How to correctly detect the presence of unicode characters in text through RegularExpressions (or otherwise) under .Net?

G

GODiDS2014-10-16 13:14:16

Unicode

GODiDS, 2014-10-16 13:14:16

So far the code is like this:

IsMatch ("[" & ChrW(128) & "-" & ChrW(65535) & "]", System.Text.RegularExpressions.RegexOptions.IgnoreCase)

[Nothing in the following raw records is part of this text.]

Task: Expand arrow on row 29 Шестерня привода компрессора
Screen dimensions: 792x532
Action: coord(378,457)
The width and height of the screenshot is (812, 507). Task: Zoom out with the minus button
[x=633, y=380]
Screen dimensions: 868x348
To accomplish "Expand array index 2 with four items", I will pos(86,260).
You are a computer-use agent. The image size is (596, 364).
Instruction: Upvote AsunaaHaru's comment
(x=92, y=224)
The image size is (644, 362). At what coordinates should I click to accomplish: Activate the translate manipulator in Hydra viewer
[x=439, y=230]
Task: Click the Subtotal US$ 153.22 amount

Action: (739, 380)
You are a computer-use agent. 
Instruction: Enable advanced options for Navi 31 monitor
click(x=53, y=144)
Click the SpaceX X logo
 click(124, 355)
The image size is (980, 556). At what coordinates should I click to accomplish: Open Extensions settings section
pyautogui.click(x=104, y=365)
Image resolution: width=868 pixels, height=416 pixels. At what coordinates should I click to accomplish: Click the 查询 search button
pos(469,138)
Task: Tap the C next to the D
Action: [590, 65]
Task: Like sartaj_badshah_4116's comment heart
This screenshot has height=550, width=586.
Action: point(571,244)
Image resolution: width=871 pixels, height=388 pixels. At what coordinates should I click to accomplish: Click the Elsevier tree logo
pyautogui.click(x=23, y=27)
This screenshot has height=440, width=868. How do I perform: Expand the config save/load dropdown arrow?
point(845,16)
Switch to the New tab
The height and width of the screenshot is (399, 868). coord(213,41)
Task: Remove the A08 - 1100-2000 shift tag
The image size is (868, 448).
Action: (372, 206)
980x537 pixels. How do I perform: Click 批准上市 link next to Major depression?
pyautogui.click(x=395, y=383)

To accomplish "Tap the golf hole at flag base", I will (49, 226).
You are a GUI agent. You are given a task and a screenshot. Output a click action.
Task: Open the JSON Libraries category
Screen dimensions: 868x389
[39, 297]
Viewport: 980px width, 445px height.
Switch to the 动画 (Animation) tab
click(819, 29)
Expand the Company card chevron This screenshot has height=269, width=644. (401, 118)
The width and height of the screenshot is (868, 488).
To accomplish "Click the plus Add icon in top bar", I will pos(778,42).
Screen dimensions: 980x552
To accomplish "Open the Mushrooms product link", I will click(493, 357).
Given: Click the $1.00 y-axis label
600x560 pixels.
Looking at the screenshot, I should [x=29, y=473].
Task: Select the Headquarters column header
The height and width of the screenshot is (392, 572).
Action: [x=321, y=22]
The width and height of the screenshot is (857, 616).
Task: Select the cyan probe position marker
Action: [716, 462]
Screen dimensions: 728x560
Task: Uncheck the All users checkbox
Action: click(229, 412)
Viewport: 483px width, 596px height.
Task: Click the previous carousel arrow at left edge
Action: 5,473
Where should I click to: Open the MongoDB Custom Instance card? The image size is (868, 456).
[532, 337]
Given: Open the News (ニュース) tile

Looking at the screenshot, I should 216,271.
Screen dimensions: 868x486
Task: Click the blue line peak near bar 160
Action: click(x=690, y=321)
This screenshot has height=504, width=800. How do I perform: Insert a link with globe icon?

ChrW - vb function that returns a character in the current encoding (utf-8) by its number (values like \xFFFF vb.net for some reason refused to process correctly)
The code works fine, except for one case - it swears at i characters (character 105) and I (symbol 73). This behavior is incomprehensible to me.
With regular seasons, I didn’t go any further *, maybe I wrote heresy in general =)
Let me remind you - the question itself is in the title.

Reply

Answer the question

In order to leave comments, you need to log in

2 answer(s)

G

GODiDS, 2014-10-16
@GODiDS

Managed to figure it out:
Achievement 1:
Works fine with a similar request, but with the opposite exception:
So i and I are no longer recognized in the aisles 128-65535.
Achievement 2:
Hex code of a double-byte character is set to "[\u00FF-\uFFFF]"
Achievement 3:
Accumulated and pasted System.Text.RegularExpressions.RegexOptions.IgnoreCase in vain. When this flag is disabled, everything works as it should. Apparently "i" has at least three case representations in utf-8, at least one of which is in the range "[\u00FF-\uFFFF]"
(although the reverse still doesn't work, so the question is still not fully resolved )

L

lam0x86, 2014-10-17
@lam0x86

When I see reports of problems with handling the characters "i" and "I" when the IgnoreCase flag is on, I immediately suspect that the comparison is done using the Turkish language. In it, the lowercase "i" is converted to a capital "İ", and the capital "I" (read as "ы" in Russian) is converted to a lowercase "ı". To be honest, I didn’t delve deeply into your problem, but maybe my comment will lead you to something.